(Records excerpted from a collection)
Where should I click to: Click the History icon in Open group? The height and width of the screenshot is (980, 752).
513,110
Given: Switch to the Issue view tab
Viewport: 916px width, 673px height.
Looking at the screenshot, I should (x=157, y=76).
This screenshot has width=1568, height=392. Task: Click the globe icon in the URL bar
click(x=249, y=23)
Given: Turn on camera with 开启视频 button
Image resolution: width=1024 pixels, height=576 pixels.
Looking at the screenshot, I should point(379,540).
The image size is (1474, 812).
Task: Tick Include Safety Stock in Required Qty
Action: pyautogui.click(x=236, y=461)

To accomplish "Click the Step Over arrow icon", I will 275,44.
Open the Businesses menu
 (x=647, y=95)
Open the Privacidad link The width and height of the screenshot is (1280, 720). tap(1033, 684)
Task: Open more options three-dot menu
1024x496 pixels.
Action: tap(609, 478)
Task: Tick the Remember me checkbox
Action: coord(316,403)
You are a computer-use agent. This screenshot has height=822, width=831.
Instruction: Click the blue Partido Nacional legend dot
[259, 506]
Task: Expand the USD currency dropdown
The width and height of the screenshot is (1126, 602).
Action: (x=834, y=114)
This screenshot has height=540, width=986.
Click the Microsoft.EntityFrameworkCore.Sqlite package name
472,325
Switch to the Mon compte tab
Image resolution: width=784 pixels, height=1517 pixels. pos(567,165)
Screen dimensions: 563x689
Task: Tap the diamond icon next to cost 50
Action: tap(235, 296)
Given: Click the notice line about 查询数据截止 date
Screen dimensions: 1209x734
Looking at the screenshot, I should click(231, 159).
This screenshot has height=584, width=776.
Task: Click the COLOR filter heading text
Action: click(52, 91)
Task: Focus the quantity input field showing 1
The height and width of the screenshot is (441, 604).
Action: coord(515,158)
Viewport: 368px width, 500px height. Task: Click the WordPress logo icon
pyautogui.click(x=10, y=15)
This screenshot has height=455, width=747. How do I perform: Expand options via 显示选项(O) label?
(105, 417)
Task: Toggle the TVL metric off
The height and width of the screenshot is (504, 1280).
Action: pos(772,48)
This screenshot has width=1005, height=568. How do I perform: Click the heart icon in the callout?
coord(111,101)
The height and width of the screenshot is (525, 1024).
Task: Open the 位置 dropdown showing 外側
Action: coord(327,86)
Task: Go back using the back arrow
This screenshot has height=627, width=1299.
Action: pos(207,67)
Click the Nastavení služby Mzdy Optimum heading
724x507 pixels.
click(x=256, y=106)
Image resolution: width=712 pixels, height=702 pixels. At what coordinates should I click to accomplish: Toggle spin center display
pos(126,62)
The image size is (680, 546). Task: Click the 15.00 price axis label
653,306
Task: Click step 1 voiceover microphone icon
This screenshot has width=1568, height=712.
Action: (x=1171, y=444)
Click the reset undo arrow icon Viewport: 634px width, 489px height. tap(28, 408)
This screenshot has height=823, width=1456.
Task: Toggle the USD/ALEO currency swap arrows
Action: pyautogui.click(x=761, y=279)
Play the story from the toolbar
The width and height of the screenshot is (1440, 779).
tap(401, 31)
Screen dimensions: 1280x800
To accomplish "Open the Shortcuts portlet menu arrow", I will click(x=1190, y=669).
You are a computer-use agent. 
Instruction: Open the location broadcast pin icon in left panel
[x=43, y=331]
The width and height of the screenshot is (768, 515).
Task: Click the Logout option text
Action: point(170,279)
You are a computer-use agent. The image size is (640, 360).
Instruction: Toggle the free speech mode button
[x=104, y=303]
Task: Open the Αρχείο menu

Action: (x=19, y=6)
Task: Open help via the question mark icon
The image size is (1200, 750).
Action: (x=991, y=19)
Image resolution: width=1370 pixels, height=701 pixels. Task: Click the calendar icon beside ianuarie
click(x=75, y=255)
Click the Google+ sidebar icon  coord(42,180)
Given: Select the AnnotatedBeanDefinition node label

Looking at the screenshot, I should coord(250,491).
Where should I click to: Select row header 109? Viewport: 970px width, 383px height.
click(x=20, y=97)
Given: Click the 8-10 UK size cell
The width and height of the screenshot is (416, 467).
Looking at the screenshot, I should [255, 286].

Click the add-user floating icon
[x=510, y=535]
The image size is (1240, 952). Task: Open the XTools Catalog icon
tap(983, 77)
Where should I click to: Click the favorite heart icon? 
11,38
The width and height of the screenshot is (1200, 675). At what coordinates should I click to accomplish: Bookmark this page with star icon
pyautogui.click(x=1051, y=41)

TASK TO CARRY OUT:
This exercise requires all the entries to be written out again exactly.

YOUR RESPONSE:
Where should I click to: Click the History icon in Open group? The height and width of the screenshot is (980, 752).
513,110
Given: Switch to the Issue view tab
Viewport: 916px width, 673px height.
Looking at the screenshot, I should (x=157, y=76).
This screenshot has width=1568, height=392. Task: Click the globe icon in the URL bar
click(x=249, y=23)
Given: Turn on camera with 开启视频 button
Image resolution: width=1024 pixels, height=576 pixels.
Looking at the screenshot, I should point(379,540).
The image size is (1474, 812).
Task: Tick Include Safety Stock in Required Qty
Action: pyautogui.click(x=236, y=461)

To accomplish "Click the Step Over arrow icon", I will 275,44.
Open the Businesses menu
 (x=647, y=95)
Open the Privacidad link The width and height of the screenshot is (1280, 720). tap(1033, 684)
Task: Open more options three-dot menu
1024x496 pixels.
Action: tap(609, 478)
Task: Tick the Remember me checkbox
Action: coord(316,403)
You are a computer-use agent. This screenshot has height=822, width=831.
Instruction: Click the blue Partido Nacional legend dot
[259, 506]
Task: Expand the USD currency dropdown
The width and height of the screenshot is (1126, 602).
Action: (x=834, y=114)
This screenshot has height=540, width=986.
Click the Microsoft.EntityFrameworkCore.Sqlite package name
472,325
Switch to the Mon compte tab
Image resolution: width=784 pixels, height=1517 pixels. pos(567,165)
Screen dimensions: 563x689
Task: Tap the diamond icon next to cost 50
Action: tap(235, 296)
Given: Click the notice line about 查询数据截止 date
Screen dimensions: 1209x734
Looking at the screenshot, I should click(231, 159).
This screenshot has height=584, width=776.
Task: Click the COLOR filter heading text
Action: click(52, 91)
Task: Focus the quantity input field showing 1
The height and width of the screenshot is (441, 604).
Action: coord(515,158)
Viewport: 368px width, 500px height. Task: Click the WordPress logo icon
pyautogui.click(x=10, y=15)
This screenshot has height=455, width=747. How do I perform: Expand options via 显示选项(O) label?
(105, 417)
Task: Toggle the TVL metric off
The height and width of the screenshot is (504, 1280).
Action: pos(772,48)
This screenshot has width=1005, height=568. How do I perform: Click the heart icon in the callout?
coord(111,101)
The height and width of the screenshot is (525, 1024).
Task: Open the 位置 dropdown showing 外側
Action: coord(327,86)
Task: Go back using the back arrow
This screenshot has height=627, width=1299.
Action: pos(207,67)
Click the Nastavení služby Mzdy Optimum heading
724x507 pixels.
click(x=256, y=106)
Image resolution: width=712 pixels, height=702 pixels. At what coordinates should I click to accomplish: Toggle spin center display
pos(126,62)
The image size is (680, 546). Task: Click the 15.00 price axis label
653,306
Task: Click step 1 voiceover microphone icon
This screenshot has width=1568, height=712.
Action: (x=1171, y=444)
Click the reset undo arrow icon Viewport: 634px width, 489px height. tap(28, 408)
This screenshot has height=823, width=1456.
Task: Toggle the USD/ALEO currency swap arrows
Action: pyautogui.click(x=761, y=279)
Play the story from the toolbar
The width and height of the screenshot is (1440, 779).
tap(401, 31)
Screen dimensions: 1280x800
To accomplish "Open the Shortcuts portlet menu arrow", I will click(x=1190, y=669).
You are a computer-use agent. 
Instruction: Open the location broadcast pin icon in left panel
[x=43, y=331]
The width and height of the screenshot is (768, 515).
Task: Click the Logout option text
Action: point(170,279)
You are a computer-use agent. The image size is (640, 360).
Instruction: Toggle the free speech mode button
[x=104, y=303]
Task: Open the Αρχείο menu

Action: (x=19, y=6)
Task: Open help via the question mark icon
The image size is (1200, 750).
Action: (x=991, y=19)
Image resolution: width=1370 pixels, height=701 pixels. Task: Click the calendar icon beside ianuarie
click(x=75, y=255)
Click the Google+ sidebar icon  coord(42,180)
Given: Select the AnnotatedBeanDefinition node label

Looking at the screenshot, I should coord(250,491).
Where should I click to: Select row header 109? Viewport: 970px width, 383px height.
click(x=20, y=97)
Given: Click the 8-10 UK size cell
The width and height of the screenshot is (416, 467).
Looking at the screenshot, I should [255, 286].

Click the add-user floating icon
[x=510, y=535]
The image size is (1240, 952). Task: Open the XTools Catalog icon
tap(983, 77)
Where should I click to: Click the favorite heart icon? 
11,38
The width and height of the screenshot is (1200, 675). At what coordinates should I click to accomplish: Bookmark this page with star icon
pyautogui.click(x=1051, y=41)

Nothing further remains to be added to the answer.